Last July, a notice was placed on Progressive intranet service called “The Highway” regarding its pending office reduction. A source provided NEOtrans with a copy of the notice which was confirmed as accurate by a Progressive spokesperson.

“Our average occupancy numbers since re-opening following the pandemic are at 8-10 percent in Campus 1, Campus 2, and our Alpha Campus combined,” the intranet notice said. “In real numbers, that means an average of 850 employees are filling 9,500 seats. Based on these numbers and to promote employee engagement, it just doesn’t make sense for us to maintain two campuses in close proximity. We will move people from Campus 1 to Campus 2 over the next 18 months or so.”

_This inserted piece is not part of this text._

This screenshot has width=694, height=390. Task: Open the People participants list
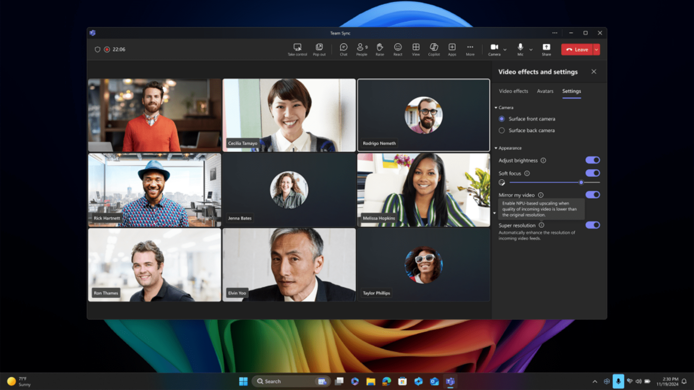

Yesterday, the spokesperson added “We’ll continue to review occupancy data and evaluate how office utilization impacts our real estate footprint and make the best decisions for our people and our business.”

Terry Coyne, vice chairman in the Cleveland office of commercial real estate services firm Newmark, noted that Progressive has their own real estate salespeople who will try to sell or lease their large, vacant inventory of office properties.

Progressive Insurance’s Campus 1 is big enough that it could become a mixed-use lifestyle center with live-work spaces, research facilities, retail and other hospitality services. Or it could become a massive data center for all the people around Greater Cleveland who are now working from home (KSU).

“That’s a lot of office space to put on the market at one time,” Coyne said last summer about Progressive. More recently, in response to news that Scott Fetzer Company, Hyland Software and American Greetings were all shedding large blocks of office space to the market in west-suburban Westlake, he said investors and developers may have to get creative in finding ways to repurpose these large office properties.

“I could see co-working being a possibility,” Coyne said. “And I could see full or partial demolitions and reuse as data centers, light industrial use or warehouses since some of these offices have high ceiling heights. I think the interesting thing you see is that many people think the suburbs are going to be saved from the office meltdown and this indicates that this is not the case. This is the indicative of the trend of work-from-home and it’s affecting every place.”

In another story broken by NEOtrans, Cleveland Clinic Foundation didn’t even try to sell its vacant, former TRW headquarters in east-suburban Beachwood. Despite being built in 1985 and maintained in good condition, the 476,030-square-foot office building and below-ground parking garage was demolished last year by the global health care system.